→ Tasks to complete:
**A.** Write out the entire press and pullup checklist below, word for word.
**B.** Rewrite every row that follows the press and pullup checklist, swapping "Select" for "Choose" and changing nothing else. Omit the pictures from your output.

→ Page excerpt:
>>
Saturday, January 28, 2012

ETK Heavy: The Press and Pullup Checklist

Today was Heavy Day on the ETK Rite of Passage. Below is my mental checklist.

If you aren't paying a similar level of attention to a similarly lengthy list, don't complain to me about why your presses and pullups aren't good.

2 x (1-2-3-4)
3 x (1-2-3)

NB: I video taped the final set of 3 pullups - click here to see it.


PRESS

Stand tall and long in the spine.

- t-spine tends to round after sitting at a desk

- lumbar spine tends to arch forwards


HIP HINGE

- focusing on the hip hinge yields more tension at the backswing, an easier clean, and better preparation for the press.


RACK SMOOTHLY

- it's important to bring the kettlebell gently to rest and not let it whack you - getting beat up racking the bell is losing tension as it dissapates absorbing the shock. We want the opposite, to make enough tension and cushion the blow.

- keep the shoulder down. MRKC Geoff Neupert puts this well - get ready to press
from the hip


PREPARE TO PRESS - Its Own List

- feet solidly gripping the ground, knees locked, thighs zipped up, pelvis made neutral by shortening the abs in the front, bell pulled in and down.


TIGHT GRIP

- a stronger grip makes for a stronger press


PUSH BOTH UP AND AWAY

- the shape of the kettlebell rewards a feeling of opening your elbow away from your body as you press

- be sure the bell is always moving upwards, don't just open the elbow without actually raising the bell

- feel the press in your feet, making sure there is no leakage through the body's midsection. The bell goes up because you push down with your feet.


DO NOT LEAN BACK

- it's tempting to turn the kettlebell press, like the now nearly-extinct Olympic press, into movement to the front rather than overhead. Resist this temptation, which is strongest at your weakest point in the press, at all costs - the weight must go up while you stand straight.
<<
→ Records for this exercise:
>>
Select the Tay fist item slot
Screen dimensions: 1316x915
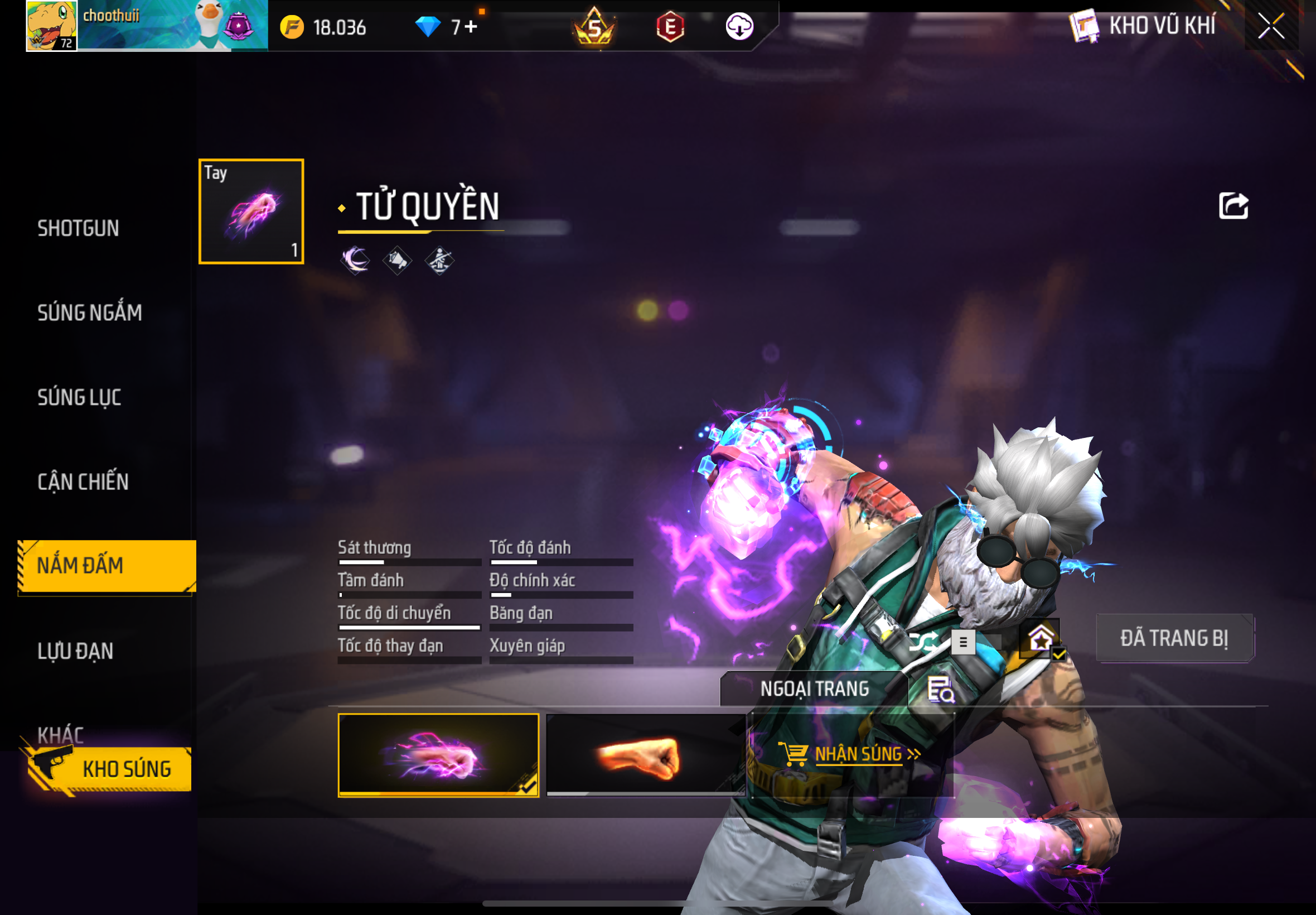(x=251, y=211)
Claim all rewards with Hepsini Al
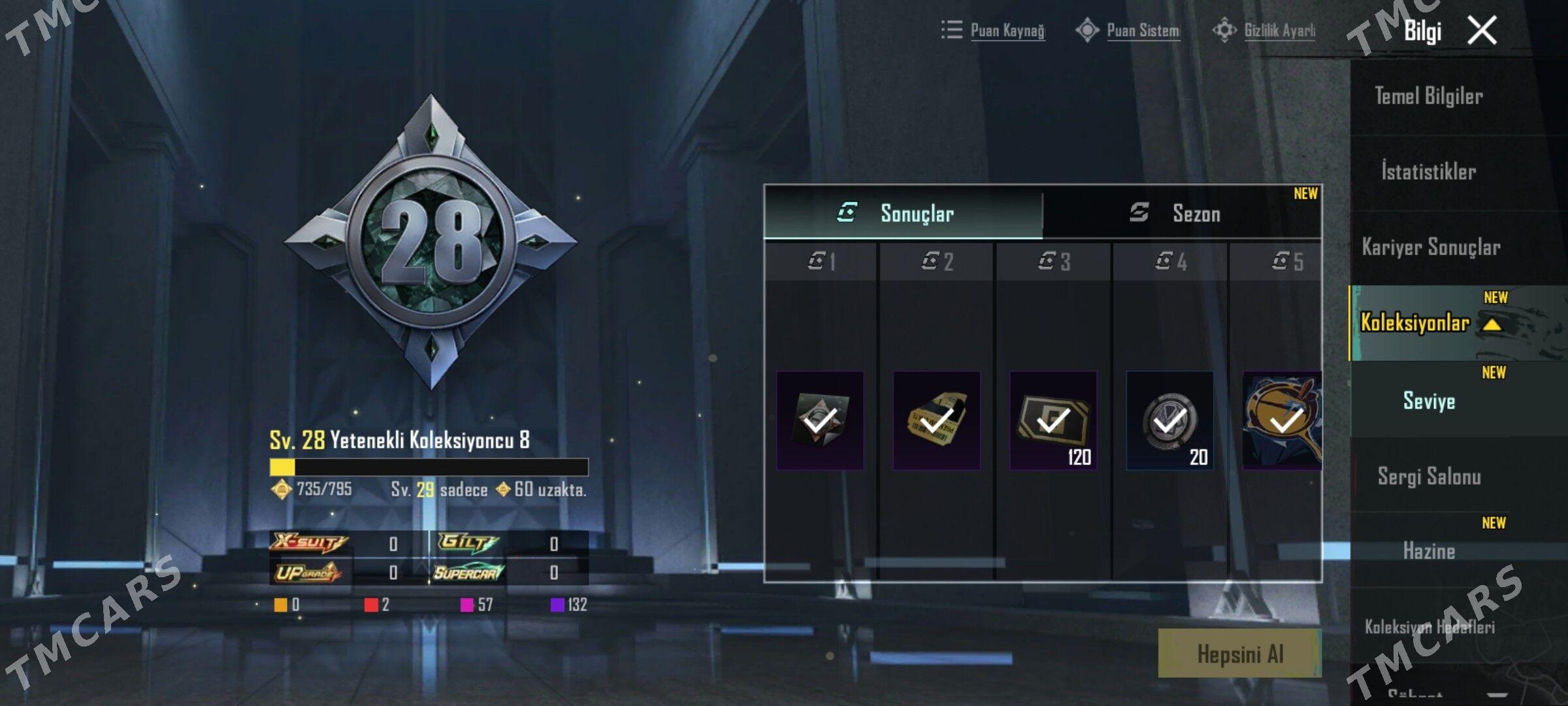1568x706 pixels. pyautogui.click(x=1239, y=654)
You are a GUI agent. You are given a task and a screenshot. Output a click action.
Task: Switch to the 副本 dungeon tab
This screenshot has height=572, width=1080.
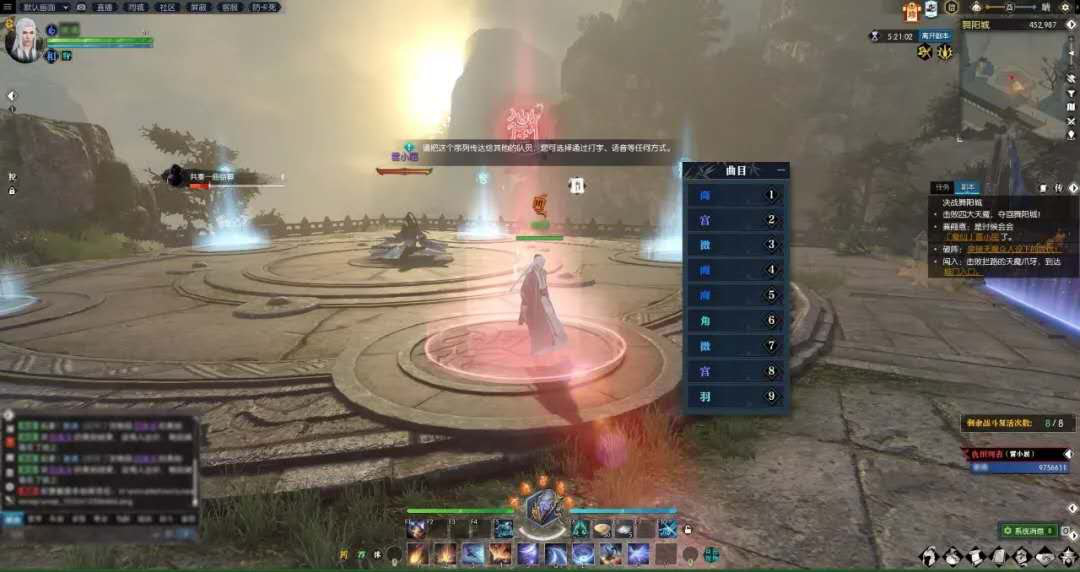(968, 187)
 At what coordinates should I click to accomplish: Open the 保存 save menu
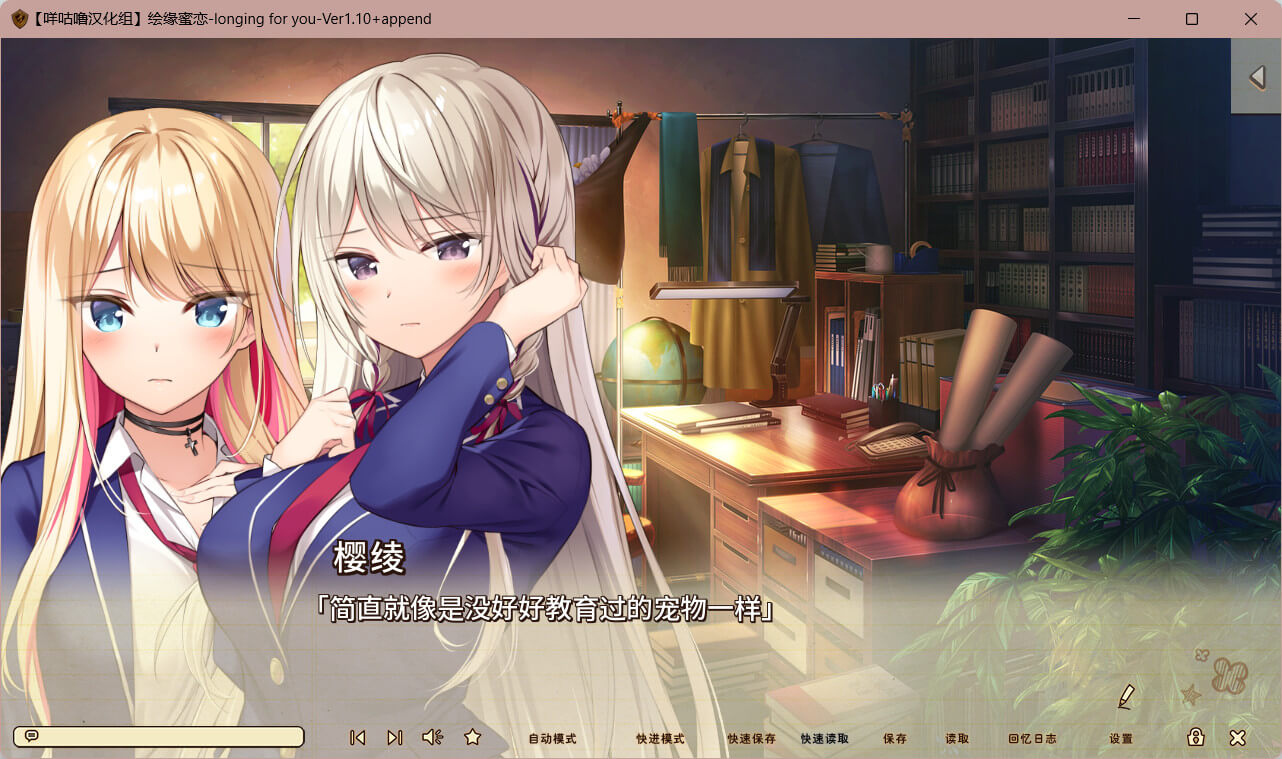895,739
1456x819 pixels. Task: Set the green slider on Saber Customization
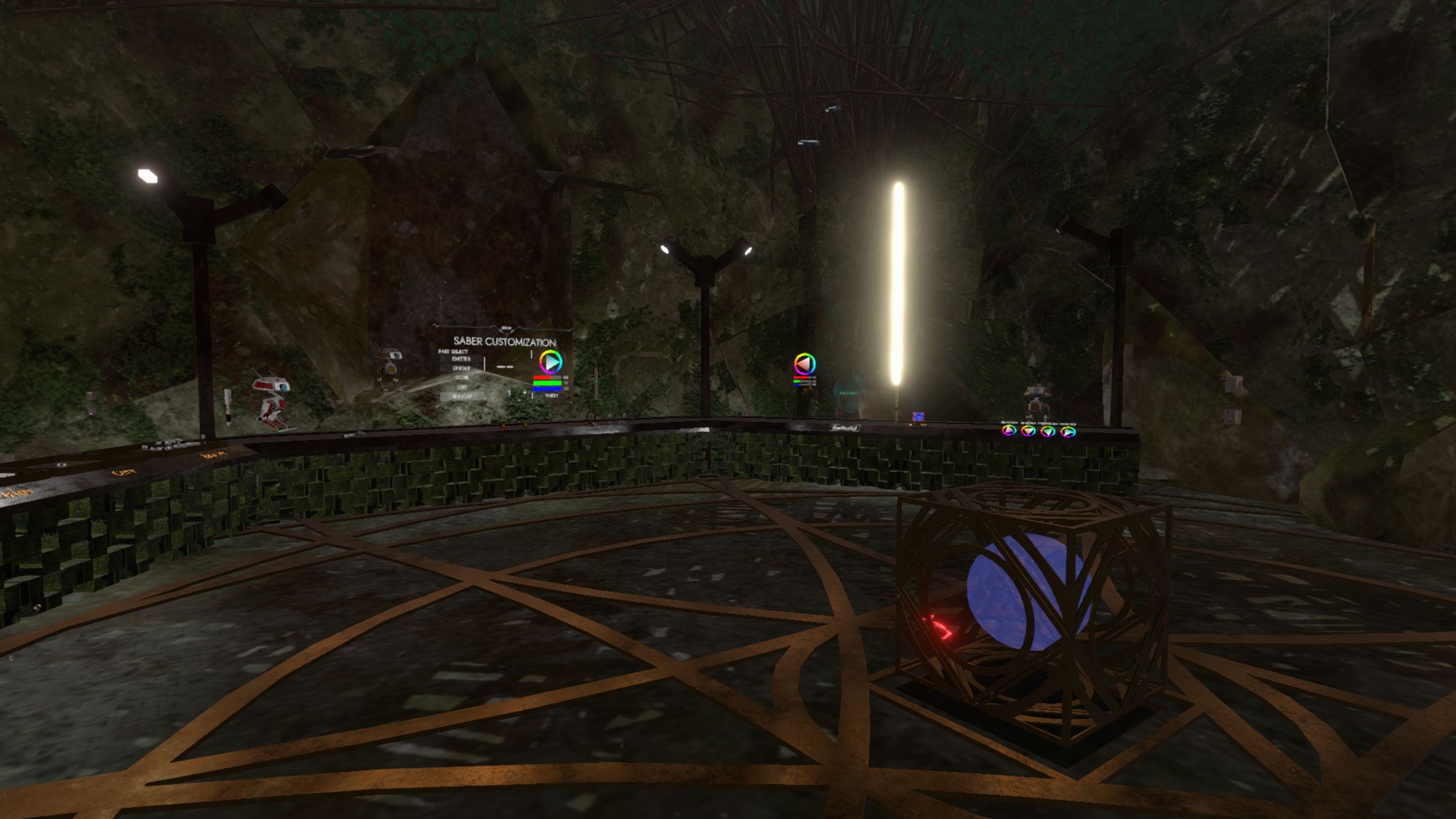tap(547, 383)
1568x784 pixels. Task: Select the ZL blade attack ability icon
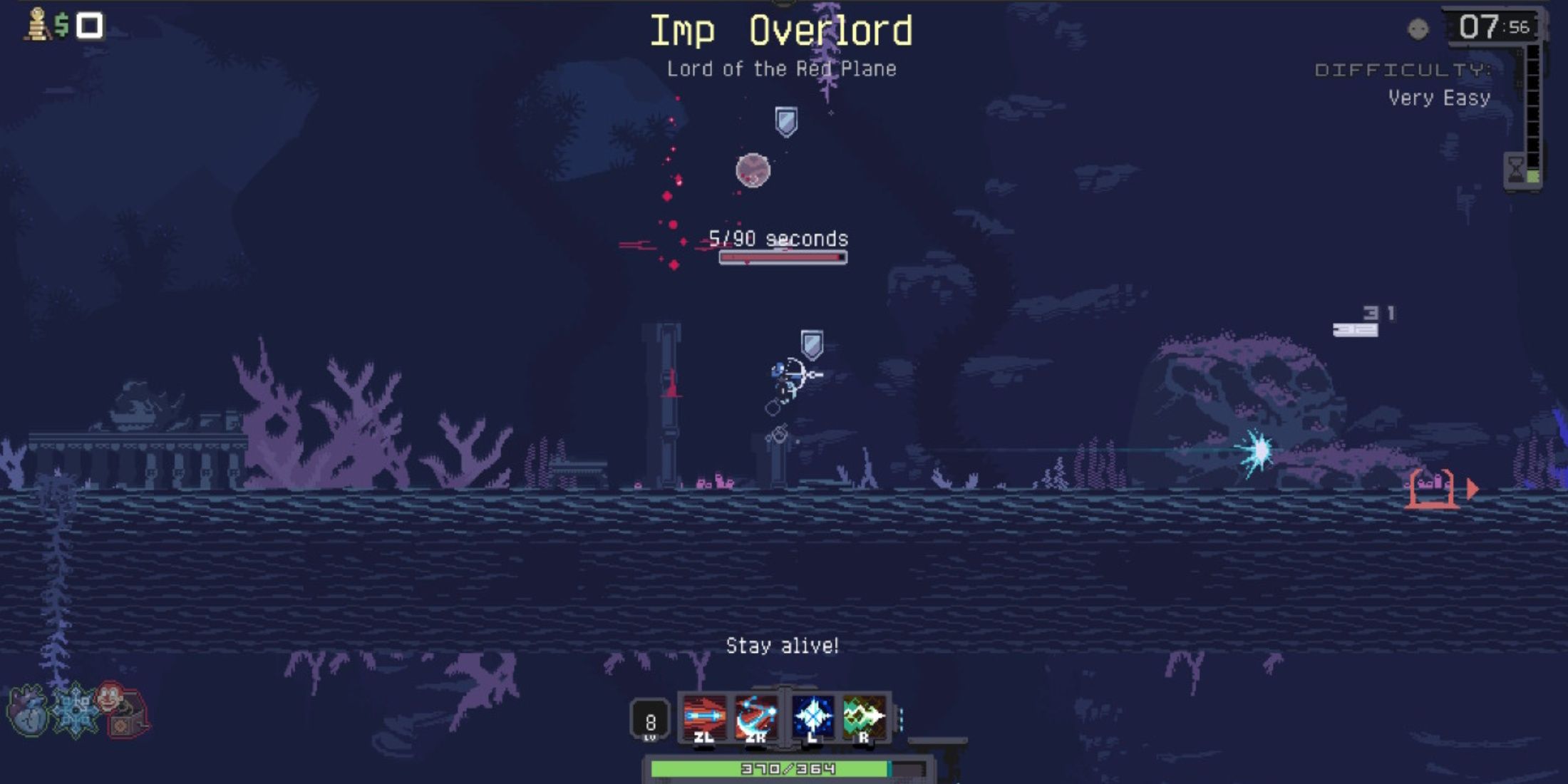pos(704,714)
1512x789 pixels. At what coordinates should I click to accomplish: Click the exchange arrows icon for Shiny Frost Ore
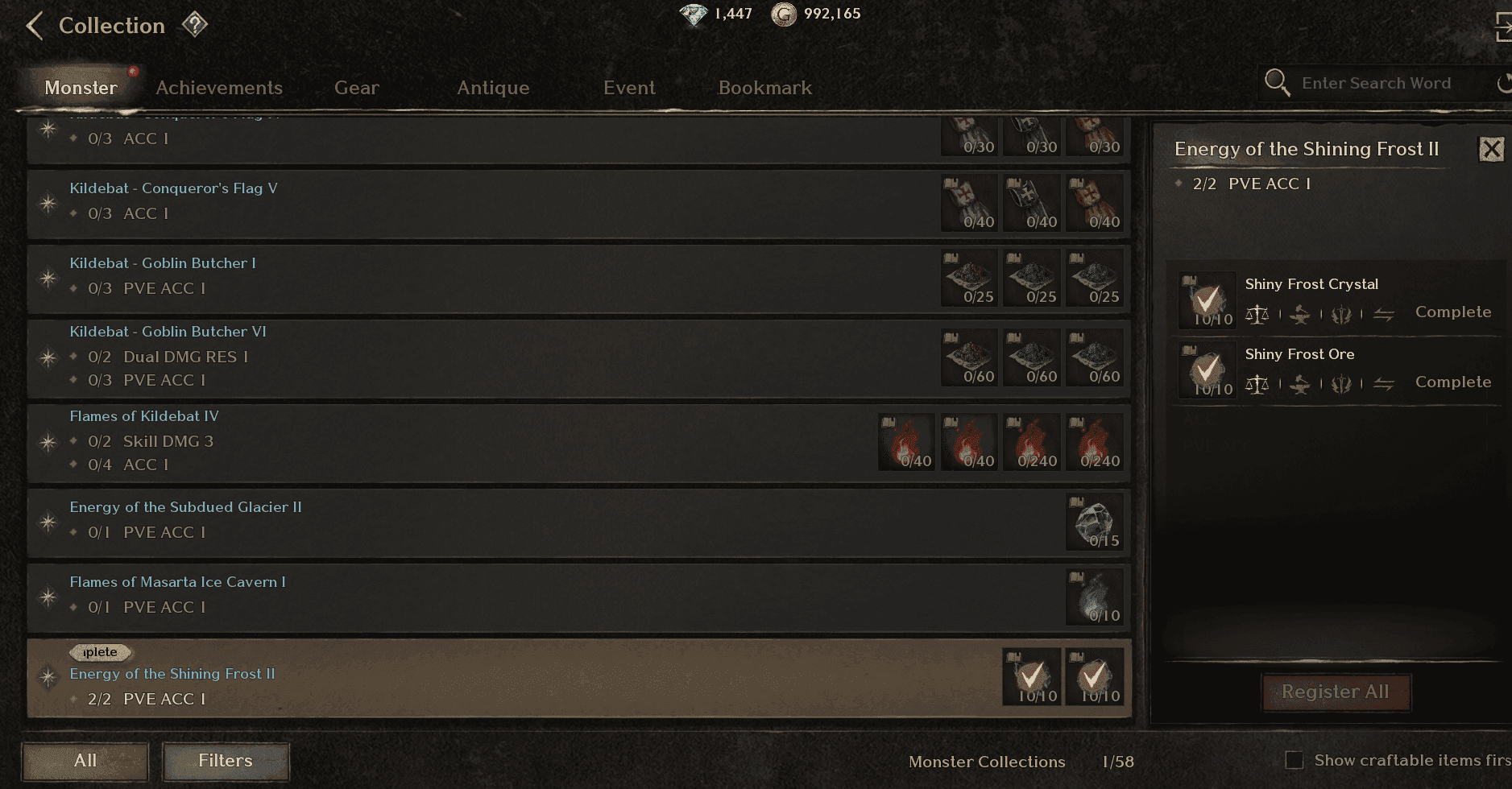coord(1385,385)
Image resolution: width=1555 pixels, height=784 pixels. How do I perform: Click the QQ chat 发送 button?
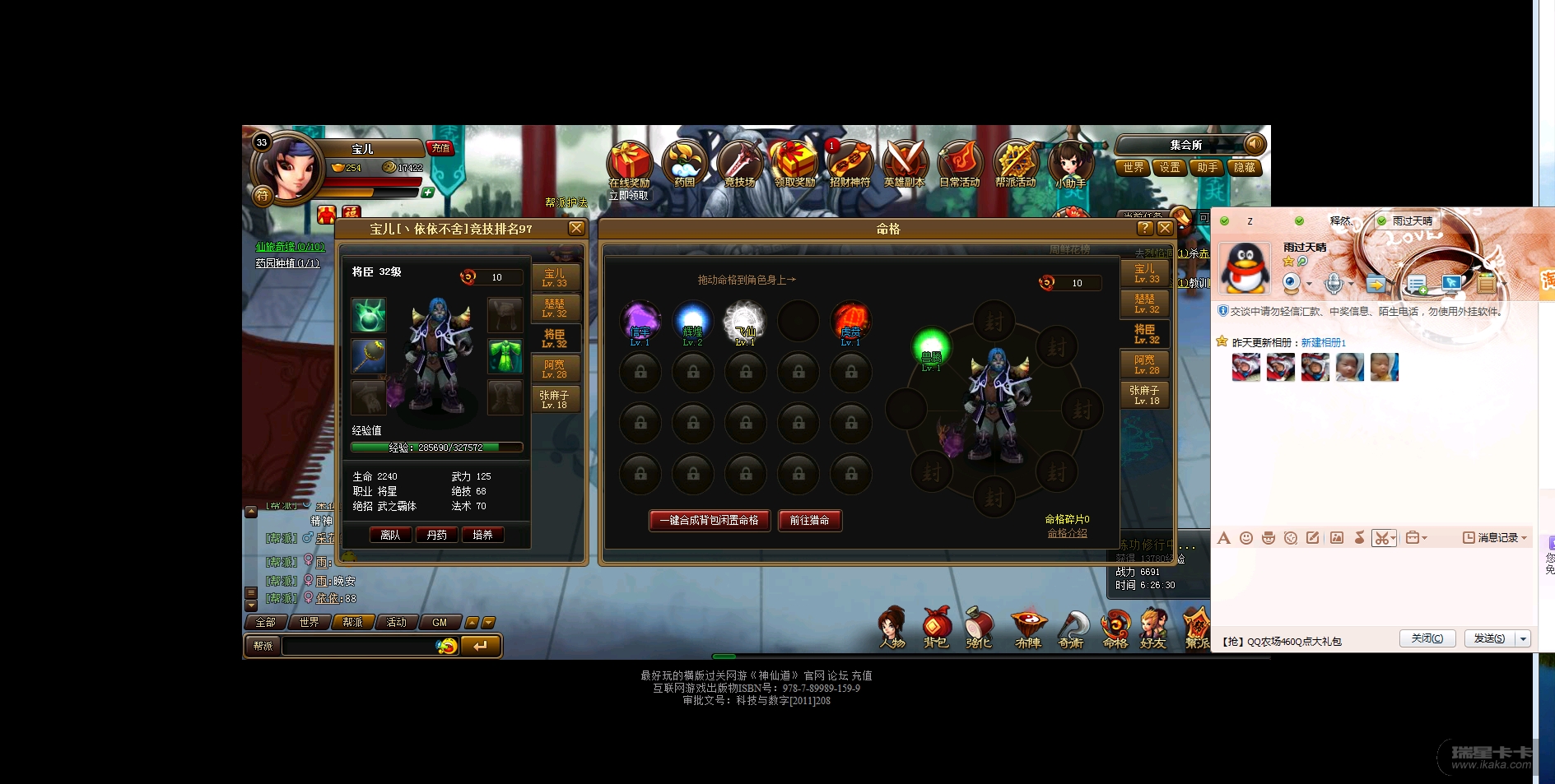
<<
→ Task-by-task solutions:
**A.**
Saturday, January 28, 2012

ETK Heavy: The Press and Pullup Checklist

Today was Heavy Day on the ETK Rite of Passage. Below is my mental checklist.

If you aren't paying a similar level of attention to a similarly lengthy list, don't complain to me about why your presses and pullups aren't good.

2 x (1-2-3-4)
3 x (1-2-3)

NB: I video taped the final set of 3 pullups - click here to see it.


PRESS

Stand tall and long in the spine.

- t-spine tends to round after sitting at a desk

- lumbar spine tends to arch forwards


HIP HINGE

- focusing on the hip hinge yields more tension at the backswing, an easier clean, and better preparation for the press.


RACK SMOOTHLY

- it's important to bring the kettlebell gently to rest and not let it whack you - getting beat up racking the bell is losing tension as it dissapates absorbing the shock. We want the opposite, to make enough tension and cushion the blow.

- keep the shoulder down. MRKC Geoff Neupert puts this well - get ready to press
from the hip


PREPARE TO PRESS - Its Own List

- feet solidly gripping the ground, knees locked, thighs zipped up, pelvis made neutral by shortening the abs in the front, bell pulled in and down.


TIGHT GRIP

- a stronger grip makes for a stronger press


PUSH BOTH UP AND AWAY

- the shape of the kettlebell rewards a feeling of opening your elbow away from your body as you press

- be sure the bell is always moving upwards, don't just open the elbow without actually raising the bell

- feel the press in your feet, making sure there is no leakage through the body's midsection. The bell goes up because you push down with your feet.


DO NOT LEAN BACK

- it's tempting to turn the kettlebell press, like the now nearly-extinct Olympic press, into movement to the front rather than overhead. Resist this temptation, which is strongest at your weakest point in the press, at all costs - the weight must go up while you stand straight.

**B.**
Choose the Tay fist item slot
Screen dimensions: 1316x915
(x=251, y=211)
Claim all rewards with Hepsini Al
1568x706 pixels. pyautogui.click(x=1239, y=654)
You are a GUI agent. You are given a task and a screenshot. Output a click action.
Task: Switch to the 副本 dungeon tab
This screenshot has height=572, width=1080.
(968, 187)
 At what coordinates should I click to accomplish: Open the 保存 save menu
895,739
1456x819 pixels. Task: Set the green slider on Saber Customization
tap(547, 383)
1568x784 pixels. Task: Choose the ZL blade attack ability icon
pos(704,714)
1512x789 pixels. At what coordinates should I click to accomplish: Click the exchange arrows icon for Shiny Frost Ore
coord(1385,385)
Image resolution: width=1555 pixels, height=784 pixels. How do I perform: Click the QQ chat 发送 button?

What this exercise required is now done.